No locks on any of the tables when running.
That's a very ambiguous statement. I'm assuming you are saying "our code does not take any explict locks on those tables using LOCK TABLE or SELECT ... FOR SHARE / FOR UPDATE" - because there
most certainly are locks on those tables whenever you're running a query against them. Even a simple SELECT takes out a lock to prevent the table from being dropped while the query runs.
There could be no locks taken by transactions other than the transaction doing the run, though.
Yes, It was progressing. Of the 15 tables, when I cancelled after 6 hours,
3rd table was getting populated (when checked in pg_stat_activity).
OK. If you turn auto_explain on and use it to get a plan for the slow queries, do those plans differ from the plans produced when running the same queries standalone?
Did you examine iostat? Did you look at what work the postgres process was doing to see if it was busy with cpu or I/O (iowait) or if it was idle waiting for something else to happen?
4)autovacuum = off, we are doing daily vacuum analyze on all tables.
No!
Unless your database as
no write activity other than these batch loads, you should have autovacuum on.
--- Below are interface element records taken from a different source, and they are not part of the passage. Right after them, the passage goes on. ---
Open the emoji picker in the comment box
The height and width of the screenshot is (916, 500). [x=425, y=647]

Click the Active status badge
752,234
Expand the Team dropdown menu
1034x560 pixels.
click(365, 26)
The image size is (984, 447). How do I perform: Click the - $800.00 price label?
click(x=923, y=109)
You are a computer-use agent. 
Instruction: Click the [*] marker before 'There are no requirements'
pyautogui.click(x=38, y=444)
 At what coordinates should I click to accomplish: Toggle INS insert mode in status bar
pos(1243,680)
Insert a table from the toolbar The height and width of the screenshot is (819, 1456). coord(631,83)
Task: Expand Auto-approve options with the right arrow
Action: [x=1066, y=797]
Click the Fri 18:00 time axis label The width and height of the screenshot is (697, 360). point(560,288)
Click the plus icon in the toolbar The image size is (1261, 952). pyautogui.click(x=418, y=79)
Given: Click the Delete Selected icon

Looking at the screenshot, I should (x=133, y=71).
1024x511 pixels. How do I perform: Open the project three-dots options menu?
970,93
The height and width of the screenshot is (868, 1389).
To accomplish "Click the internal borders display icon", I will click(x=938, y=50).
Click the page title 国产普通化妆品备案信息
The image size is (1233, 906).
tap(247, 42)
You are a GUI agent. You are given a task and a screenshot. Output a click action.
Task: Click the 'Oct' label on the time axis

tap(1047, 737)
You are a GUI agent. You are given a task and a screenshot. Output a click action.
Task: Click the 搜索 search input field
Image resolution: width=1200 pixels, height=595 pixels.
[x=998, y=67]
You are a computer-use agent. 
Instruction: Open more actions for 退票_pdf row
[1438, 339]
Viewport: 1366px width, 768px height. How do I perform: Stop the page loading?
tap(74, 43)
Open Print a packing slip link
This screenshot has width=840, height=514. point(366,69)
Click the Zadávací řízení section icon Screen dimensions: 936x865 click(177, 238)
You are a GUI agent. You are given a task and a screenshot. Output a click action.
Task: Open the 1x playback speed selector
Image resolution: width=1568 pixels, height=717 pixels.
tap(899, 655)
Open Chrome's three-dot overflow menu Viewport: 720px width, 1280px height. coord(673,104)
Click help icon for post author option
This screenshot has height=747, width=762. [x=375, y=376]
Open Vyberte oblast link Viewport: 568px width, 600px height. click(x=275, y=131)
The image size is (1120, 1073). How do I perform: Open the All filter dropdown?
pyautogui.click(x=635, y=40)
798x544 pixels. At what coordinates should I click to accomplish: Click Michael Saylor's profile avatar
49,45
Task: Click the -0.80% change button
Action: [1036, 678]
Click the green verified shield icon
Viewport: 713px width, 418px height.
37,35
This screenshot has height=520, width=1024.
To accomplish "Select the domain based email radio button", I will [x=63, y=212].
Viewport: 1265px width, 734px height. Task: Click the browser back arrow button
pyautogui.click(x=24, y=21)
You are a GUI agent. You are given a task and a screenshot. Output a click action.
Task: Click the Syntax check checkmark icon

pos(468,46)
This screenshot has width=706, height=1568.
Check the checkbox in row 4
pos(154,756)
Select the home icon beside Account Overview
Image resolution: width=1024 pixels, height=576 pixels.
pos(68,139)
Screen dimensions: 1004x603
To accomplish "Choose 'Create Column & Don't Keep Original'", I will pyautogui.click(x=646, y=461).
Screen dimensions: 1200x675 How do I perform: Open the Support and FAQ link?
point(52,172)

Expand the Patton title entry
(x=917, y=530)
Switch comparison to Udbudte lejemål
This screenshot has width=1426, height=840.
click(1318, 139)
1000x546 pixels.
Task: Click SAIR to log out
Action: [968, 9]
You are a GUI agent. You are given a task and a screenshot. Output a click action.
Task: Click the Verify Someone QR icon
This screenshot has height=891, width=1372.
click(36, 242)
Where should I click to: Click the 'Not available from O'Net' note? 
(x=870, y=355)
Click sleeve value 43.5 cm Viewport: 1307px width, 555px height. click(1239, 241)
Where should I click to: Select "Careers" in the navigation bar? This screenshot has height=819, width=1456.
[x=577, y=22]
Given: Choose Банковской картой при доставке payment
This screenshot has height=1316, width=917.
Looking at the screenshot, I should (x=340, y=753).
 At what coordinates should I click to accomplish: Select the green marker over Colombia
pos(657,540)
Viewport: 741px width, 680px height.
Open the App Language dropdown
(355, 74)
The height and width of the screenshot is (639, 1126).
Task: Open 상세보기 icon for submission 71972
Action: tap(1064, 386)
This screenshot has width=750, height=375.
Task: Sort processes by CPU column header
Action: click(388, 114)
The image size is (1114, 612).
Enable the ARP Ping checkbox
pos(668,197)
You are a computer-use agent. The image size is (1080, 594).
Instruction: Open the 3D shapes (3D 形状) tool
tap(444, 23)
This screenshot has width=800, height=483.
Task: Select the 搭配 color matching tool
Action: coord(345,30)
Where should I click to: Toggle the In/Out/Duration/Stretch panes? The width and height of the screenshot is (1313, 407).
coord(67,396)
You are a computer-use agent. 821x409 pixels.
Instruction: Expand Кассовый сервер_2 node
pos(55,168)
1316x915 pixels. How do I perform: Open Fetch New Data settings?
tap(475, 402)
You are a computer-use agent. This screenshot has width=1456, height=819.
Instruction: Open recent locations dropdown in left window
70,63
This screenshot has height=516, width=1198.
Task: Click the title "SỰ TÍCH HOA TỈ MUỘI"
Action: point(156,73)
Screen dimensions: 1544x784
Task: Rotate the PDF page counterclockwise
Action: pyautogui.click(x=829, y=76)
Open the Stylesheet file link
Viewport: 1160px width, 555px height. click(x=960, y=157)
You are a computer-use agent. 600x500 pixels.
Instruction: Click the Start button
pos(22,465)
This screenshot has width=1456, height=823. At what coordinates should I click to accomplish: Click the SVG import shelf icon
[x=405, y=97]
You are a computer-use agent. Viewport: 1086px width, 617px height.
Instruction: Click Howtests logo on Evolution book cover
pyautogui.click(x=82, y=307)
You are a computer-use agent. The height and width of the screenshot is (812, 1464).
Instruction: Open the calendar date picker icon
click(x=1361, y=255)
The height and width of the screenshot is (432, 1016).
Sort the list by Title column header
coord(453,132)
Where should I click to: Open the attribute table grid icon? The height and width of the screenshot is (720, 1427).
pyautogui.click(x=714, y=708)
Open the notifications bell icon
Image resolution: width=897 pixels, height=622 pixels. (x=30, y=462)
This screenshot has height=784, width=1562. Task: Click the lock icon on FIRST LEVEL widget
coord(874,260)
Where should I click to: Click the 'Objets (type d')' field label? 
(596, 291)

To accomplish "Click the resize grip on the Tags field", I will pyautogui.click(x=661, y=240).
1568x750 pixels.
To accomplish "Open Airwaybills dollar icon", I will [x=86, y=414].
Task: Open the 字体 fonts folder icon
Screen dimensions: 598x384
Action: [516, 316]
The more frequently autovaccum runs the better a job it will do of preventing bloat, maintaining table stats, etc.
If you have tables that are only ever modified by a bulk-load script that then immediately vacuums them, set the autovac parameters for that table so it's excluded, don't turn autovaccum off entirely.
5)shared_buffers = 32MB
That's tiny and will severely constrain Pg's resources.
I notice you didn't set effective_cache_size either.
After these changes process is moving forward, but somehow I feel that, It
is only matter of time, I will reach the next choking point. Since I am
seeing the that process completion is taking a little longer each time I run
it.
Well, your tables and indexes are probably bloating horribly because autovaccum is turned off, so that's not surprising.
If you drop and recreate, or TRUNCATE, the tables between load runs you might be OK with autovac off for those tables, but what you're describing makes me think otherwise.